Previous studies suggest an association between resistance to certain anti-TB drugs and poor treatment outcomes in MDR-TB patients [24]. Accumulated studies confirmed that anti-TB-drug resistance always derives from genetic mutations in MTB strains, and MDR-TB was caused by a series of genetic mutations in MTB strains [25, 26]. Our study found no association of resistance to a single drug with treatment failure. However, resistance to 6 or more drugs was associated with treatment failure (P = 0.014). The results mean that the more mutations in the MTB strains the more risk of resistances to anti-TB drugs. The molecular mechanisms of MDR-TB incidence indicate that the resistance to anti-TB drugs might be unable to be reversed, so developing new effective anti-TB agents was necessary for further treatment.

Besides drug resistance, adverse effects associated with second-line drugs have been reported as obstacles in the management of M/XDR-TB [27]. In our study, the majority of the 62 M/XDR-TB patients (64.52%) failed treatment were due to adverse effects.

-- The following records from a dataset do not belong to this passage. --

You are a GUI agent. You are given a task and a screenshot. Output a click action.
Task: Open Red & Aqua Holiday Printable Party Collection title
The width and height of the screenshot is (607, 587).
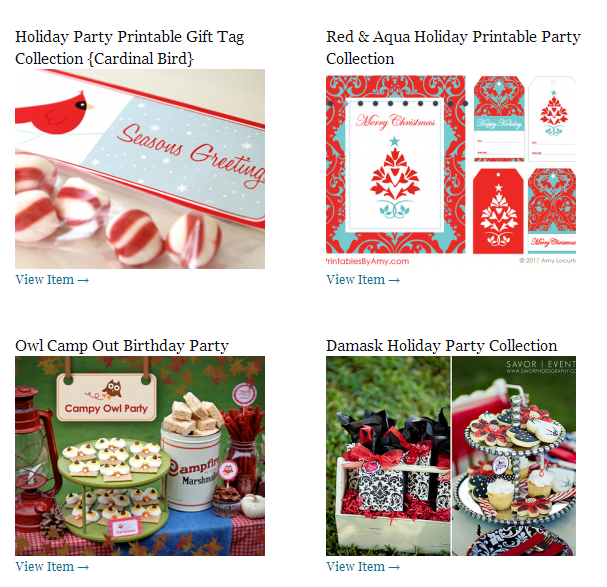453,48
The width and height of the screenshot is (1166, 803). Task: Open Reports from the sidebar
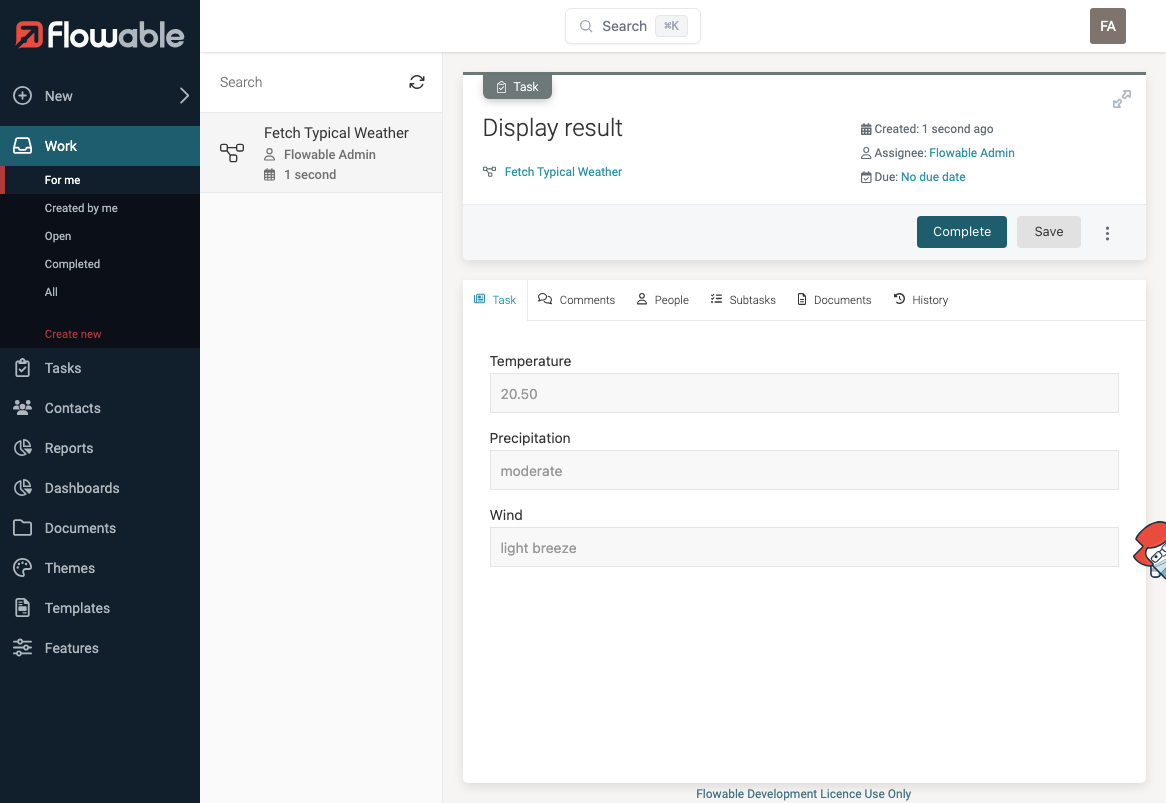click(68, 448)
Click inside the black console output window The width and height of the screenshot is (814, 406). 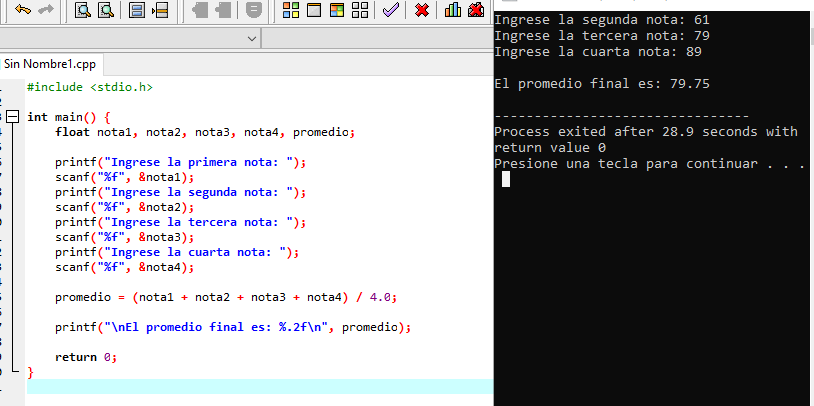pos(650,280)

This finding advocates that adequate management of adverse effects shall improve treatment outcomes substantially.

The defaulting rate in this study is 6.11%. However, yet another study from China found that defaulting rate is 17% and a higher defaulting rate was also reported from Africa and India [28, 29]. Defaulted M/XDR-TB patients could potentially continue to infect others and are a threat to public health, just as Chisompola et al. reported that primary drug resistance remained the predominant type of transmission [30]. Therefore, reducing defaulting rate is critical to reduce M/XDR-TB spread.

Previous studies in Brazil and South Africa emphasize the roles of unemployment, socially disadvantaged patients, underweight, co-infection with HIV, alcohol and drug abuse and longer treatment duration in association with treatment default [31,32,33,34]. China has a massive floating population, and it was reported by Li et al. that the floating population and rural residents were considered high-risk groups for TB infection [35, 36]. This fact makes it especially challenging on treating M/XDR-TB case as risk of treatment default and transfer out is higher and far more difficult to manage in the floating population [35]. Further, treatment of M/XDR-TB is less effective, more toxic and more costly increases the risk of treatment default.

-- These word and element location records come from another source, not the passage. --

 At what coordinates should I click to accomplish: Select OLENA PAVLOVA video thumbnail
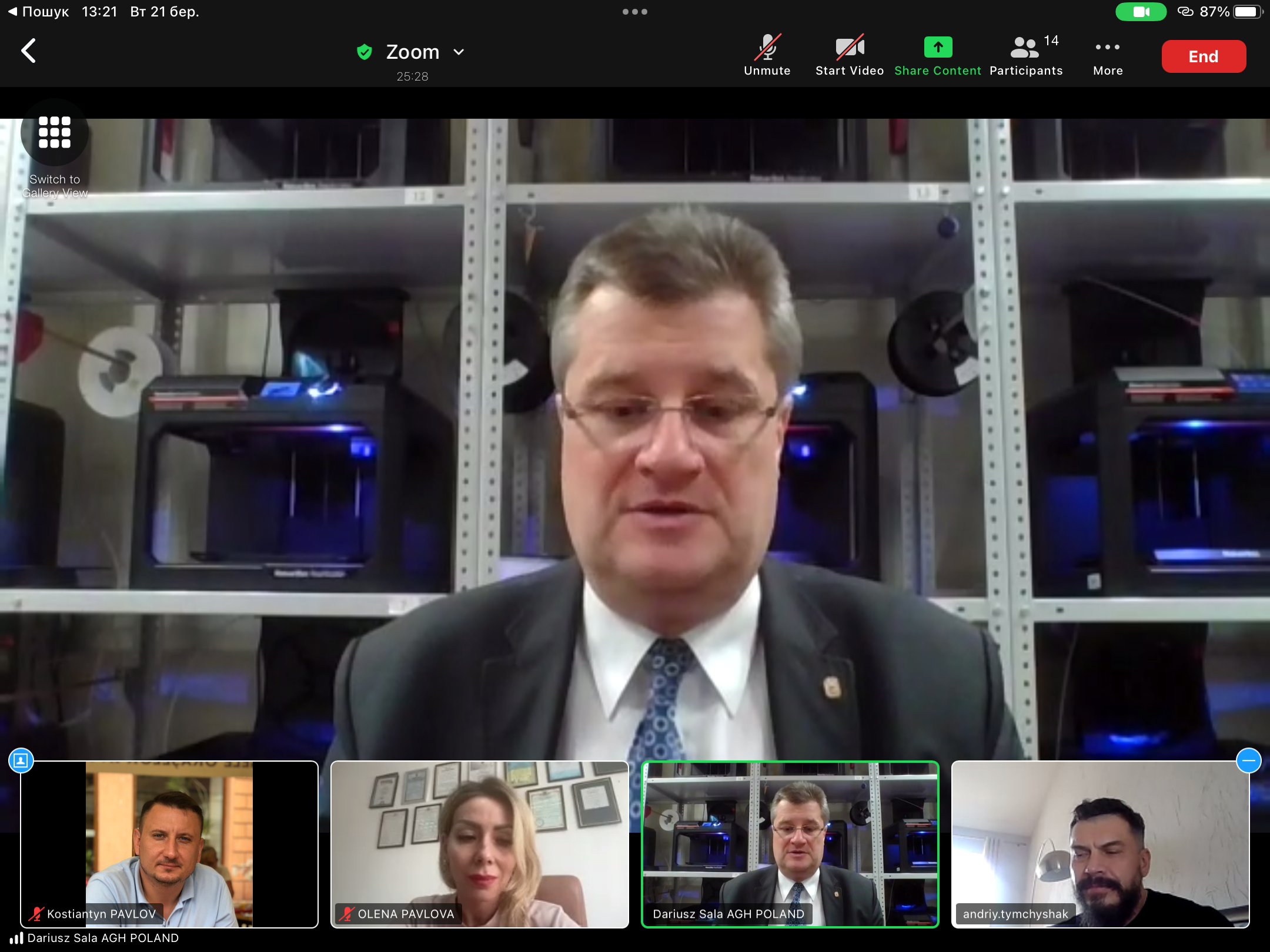pos(479,844)
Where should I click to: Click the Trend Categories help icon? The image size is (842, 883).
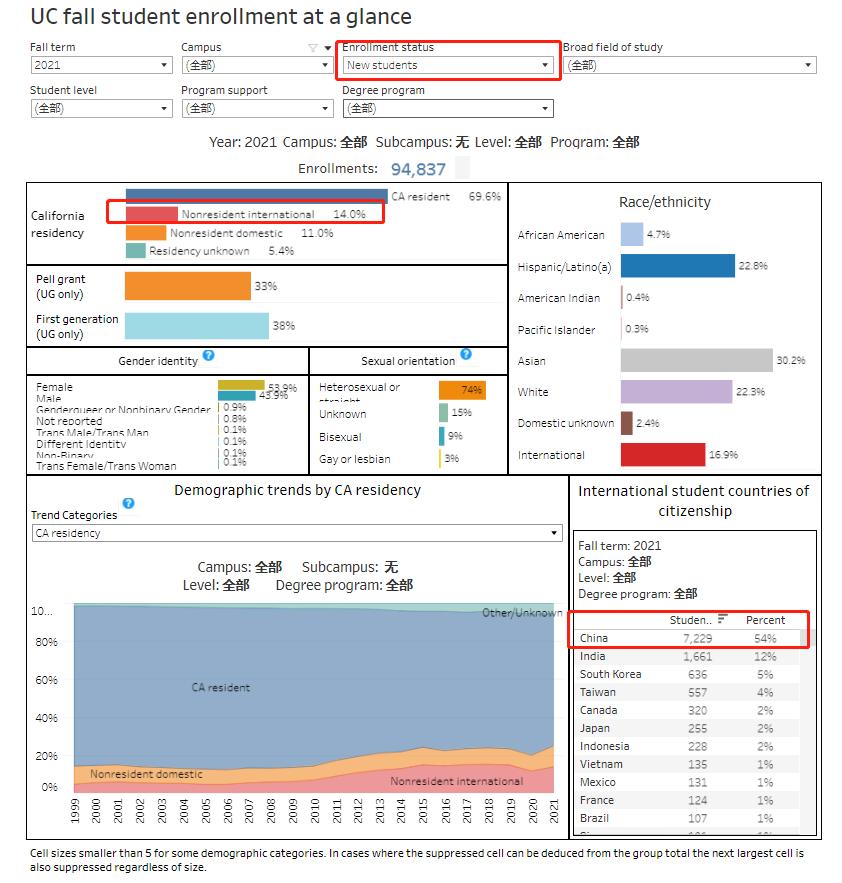[127, 505]
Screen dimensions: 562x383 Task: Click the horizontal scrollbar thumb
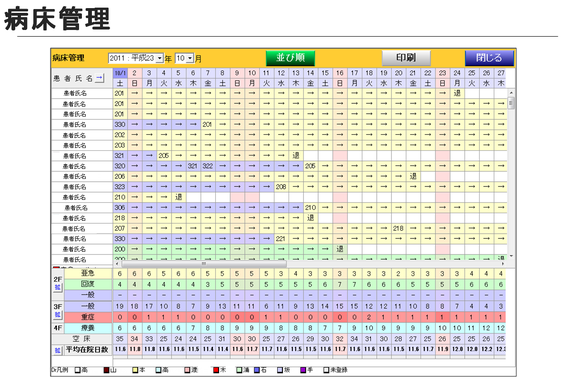204,264
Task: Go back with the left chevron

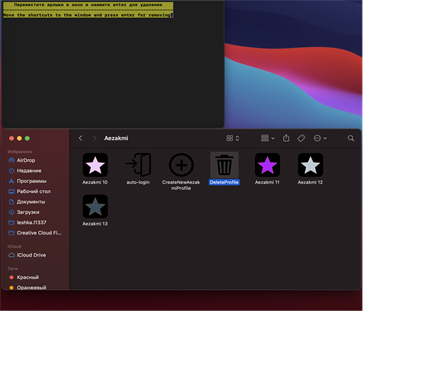Action: pyautogui.click(x=80, y=138)
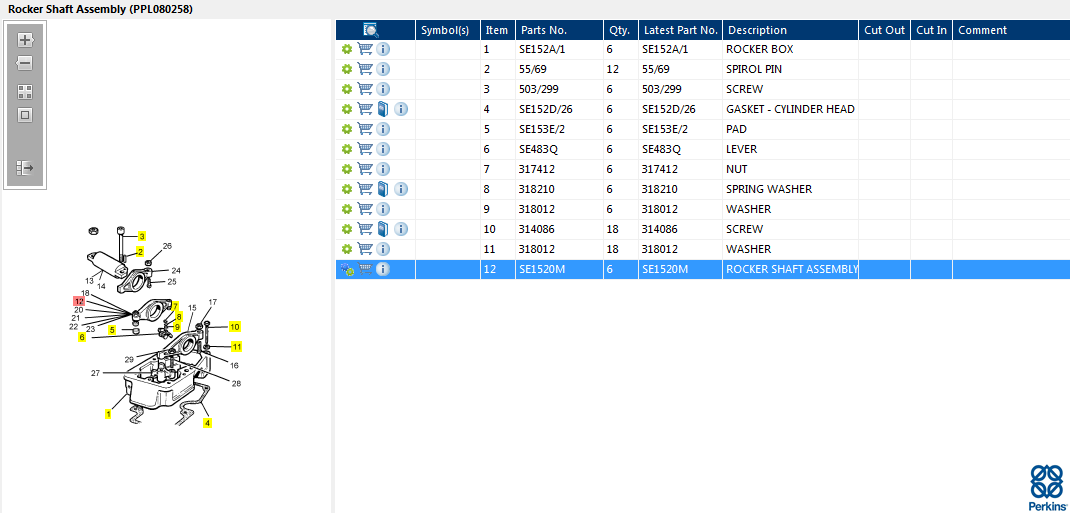Click the Qty. column header
This screenshot has width=1070, height=513.
(x=618, y=30)
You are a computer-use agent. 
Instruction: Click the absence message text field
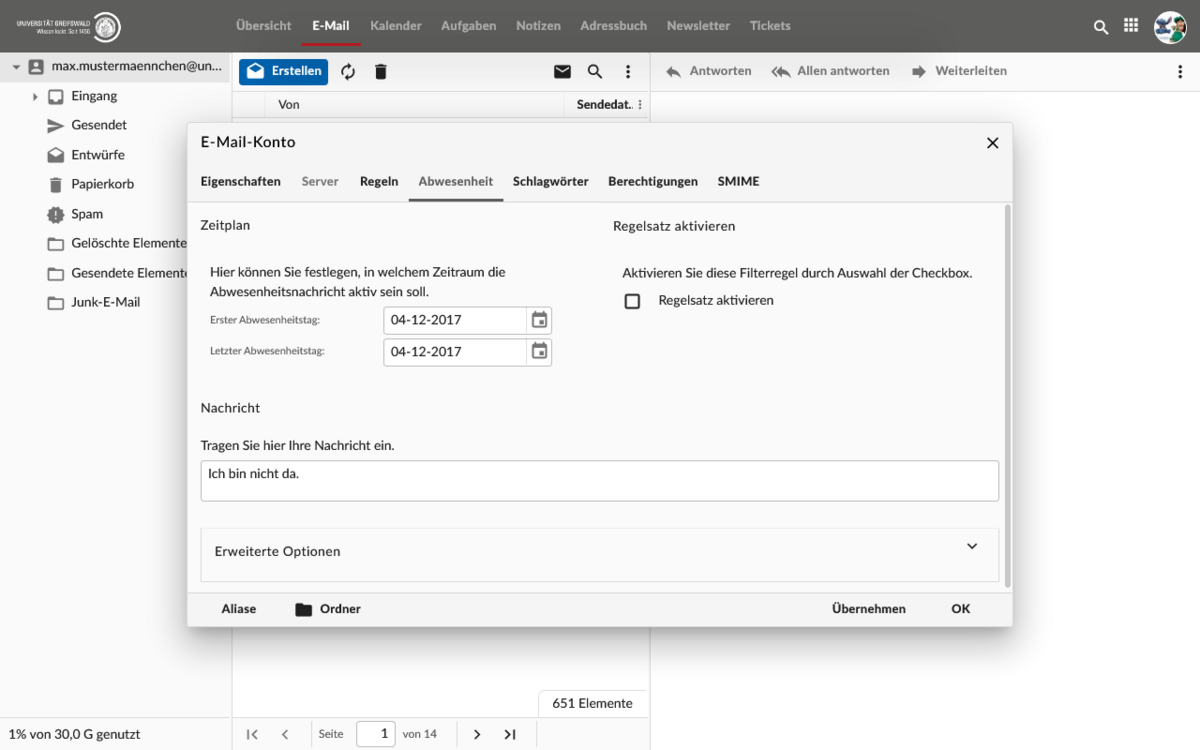(599, 481)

This study has several limitations. First, although a standard protocol and data collection format were used, data on patient’s height and BMI are poorly documented. Second, the number of XDR-TB patients in this study was small. The findings cannot fully represent treatment outcomes of XDR-TB in China. Third, we only had monitoring data for deaths and default in the studied patients. There was no record for the cause of death nor detailed information on default to assess actual reasons. Fourth, this study did not use standardized definitions of adverse effects, their diagnosis or their degree of severity. Despite these limitations, we believe this study provides an important evaluation of treatment outcomes of M/XDR-TB, especially as the first evaluation report in Zhejiang, China of countrywide DOTS-Plus implementation program.

Conclusion

In conclusion, this study found that the treatment outcome for M/XDR-TB was favorable with a success rate of 55.34% but still not ideal since outcomes for 40.8% patients were poor, consisting of 23.66% failure, 10.31% deaths and 6.11% defaults. Thus substantial effort is required to improve treatment outcomes. Several risk factors identified may be mitigated through clinical management, such as timely diagnosis, regular treatment and controlling adverse effects, and improving social welfare, such as better nutrition and treatment affordability. Our data show that the first 6 months is critical in reducing treatment failure and deaths. This study has important implications for clinical management of M/XDR-TB.